#### WORK INSTRUCTIONS:
Every line from the one with "Where should I" through the end of the material below, both ends included, should be transcribed exactly, without pictures.

#### DATA FOR THIS EXERCISE:

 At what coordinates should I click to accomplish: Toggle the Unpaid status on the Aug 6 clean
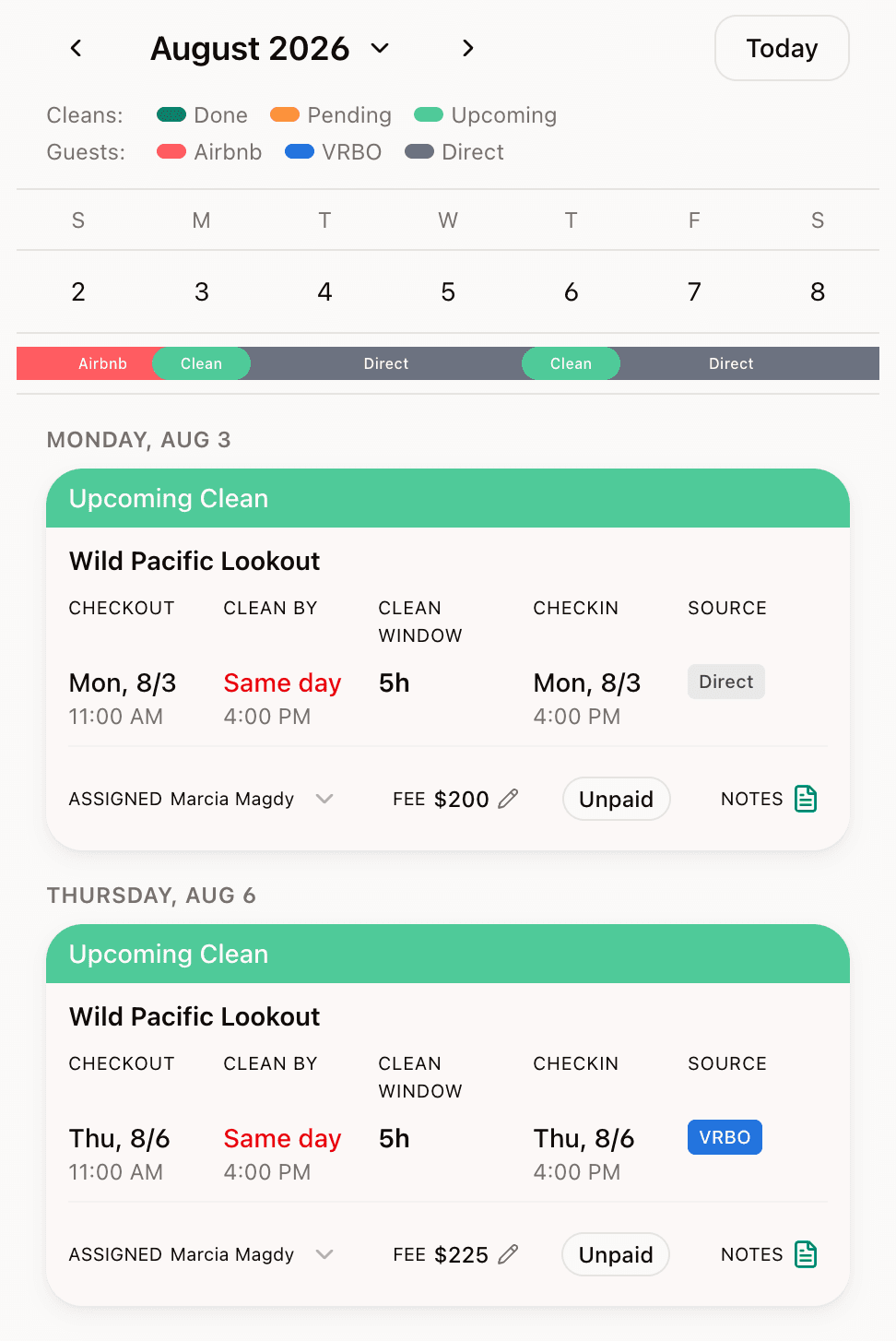[615, 1254]
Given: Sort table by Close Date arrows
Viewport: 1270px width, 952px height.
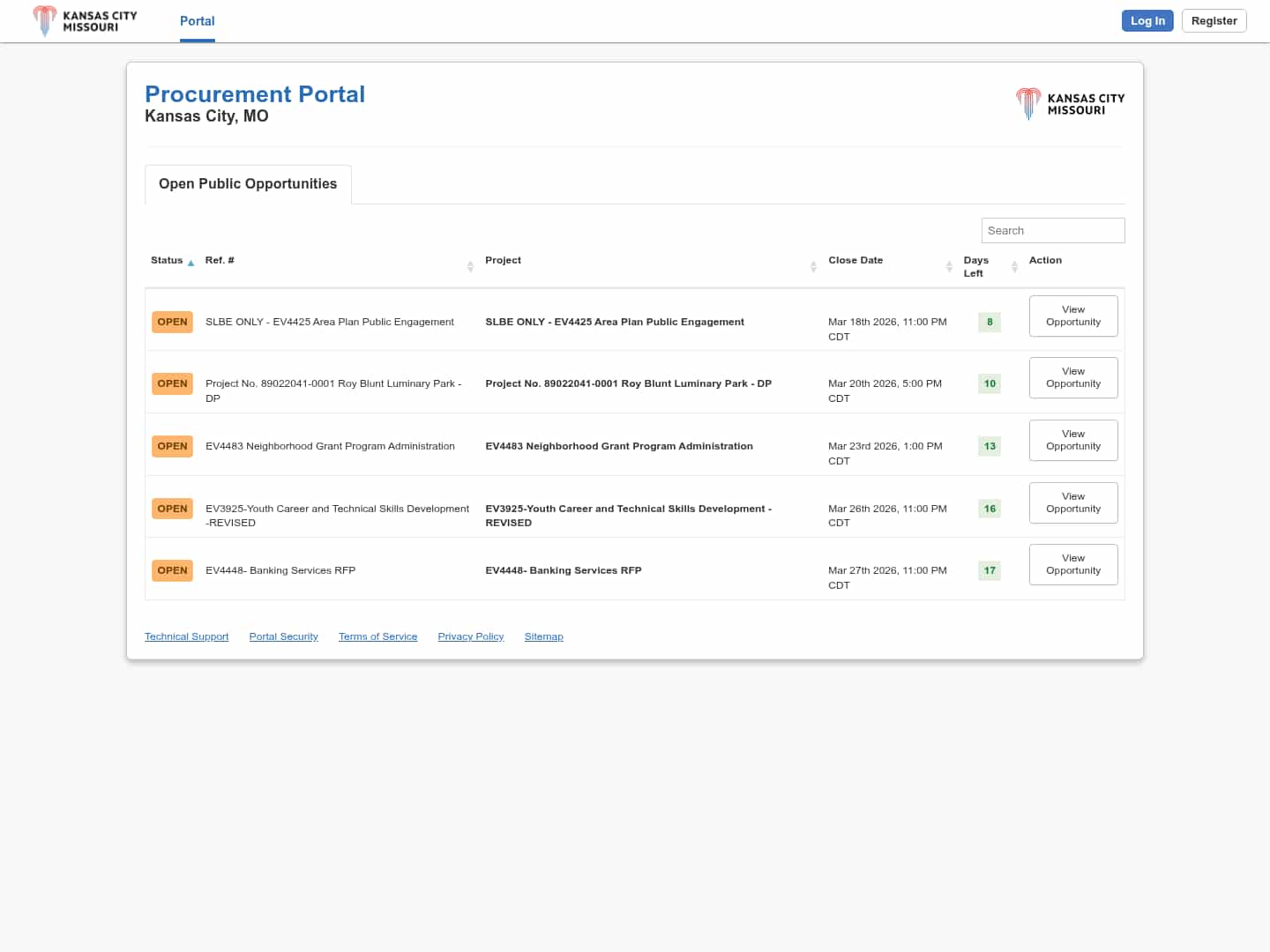Looking at the screenshot, I should pos(949,266).
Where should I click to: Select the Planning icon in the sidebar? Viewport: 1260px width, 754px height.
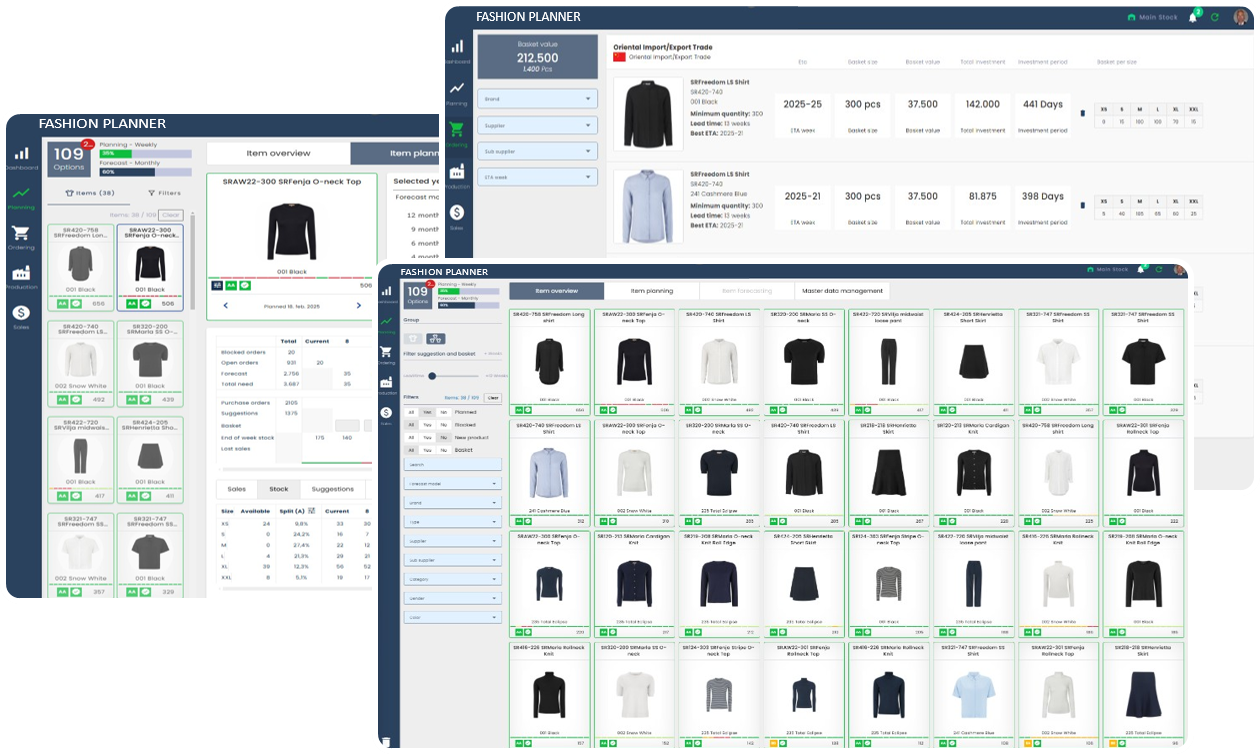(387, 322)
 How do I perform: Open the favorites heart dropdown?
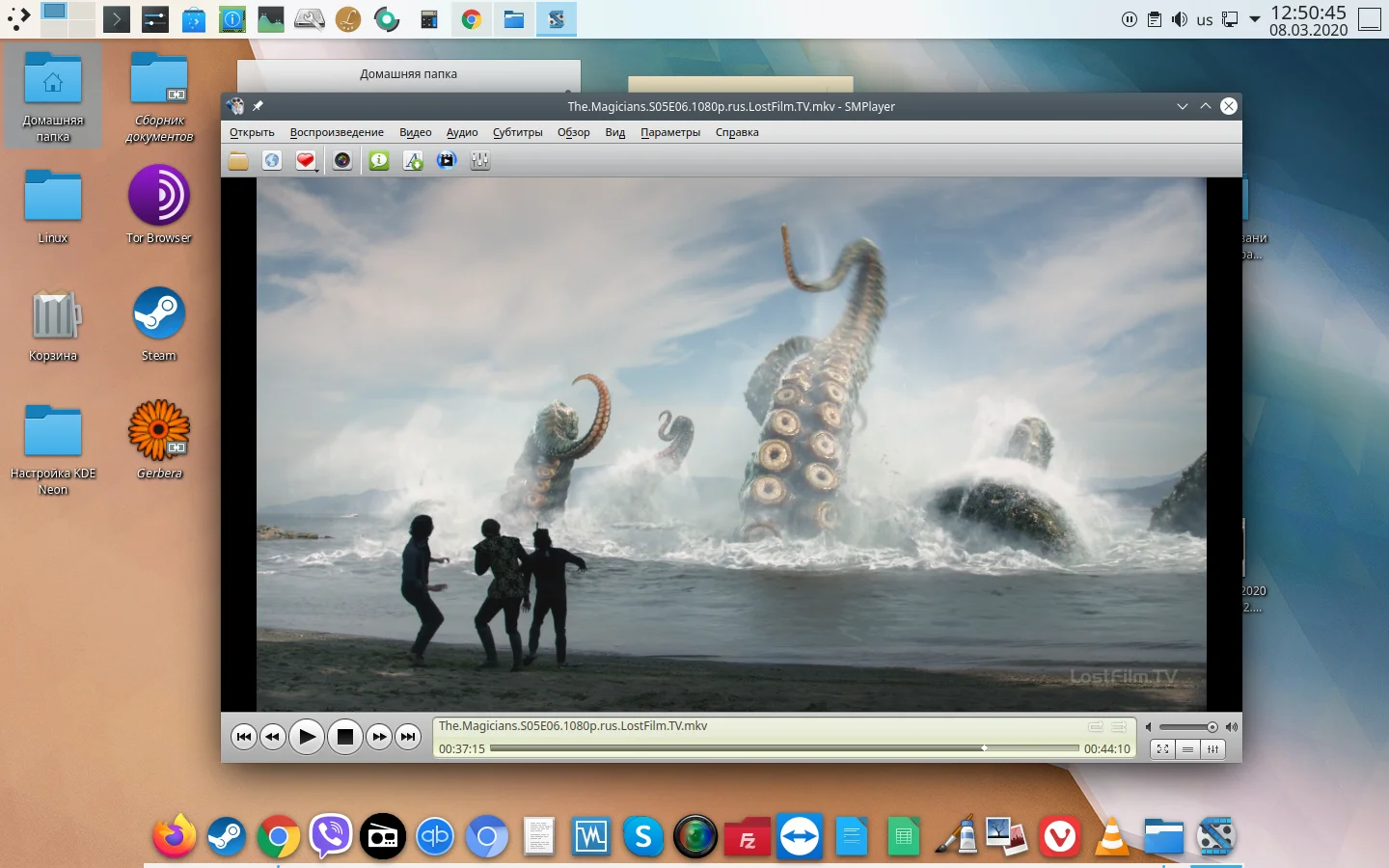(x=306, y=161)
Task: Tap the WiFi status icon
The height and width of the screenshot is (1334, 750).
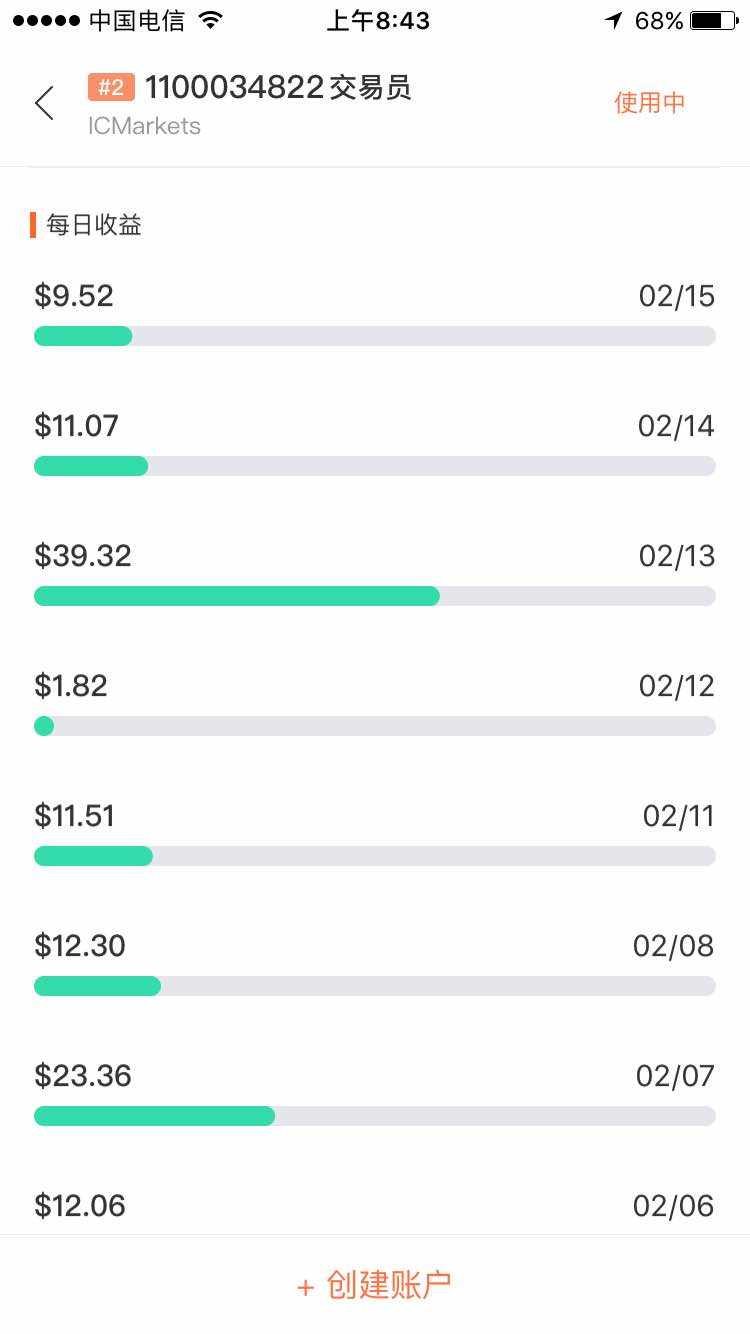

#### SOLUTION TO THE EXERCISE:
Where should I click to: Select the Planning icon in the sidebar? Viewport: 1260px width, 754px height.
(387, 322)
 How do I perform: Open the favorites heart dropdown?
(x=306, y=161)
Task: Tap the WiFi status icon
The height and width of the screenshot is (1334, 750).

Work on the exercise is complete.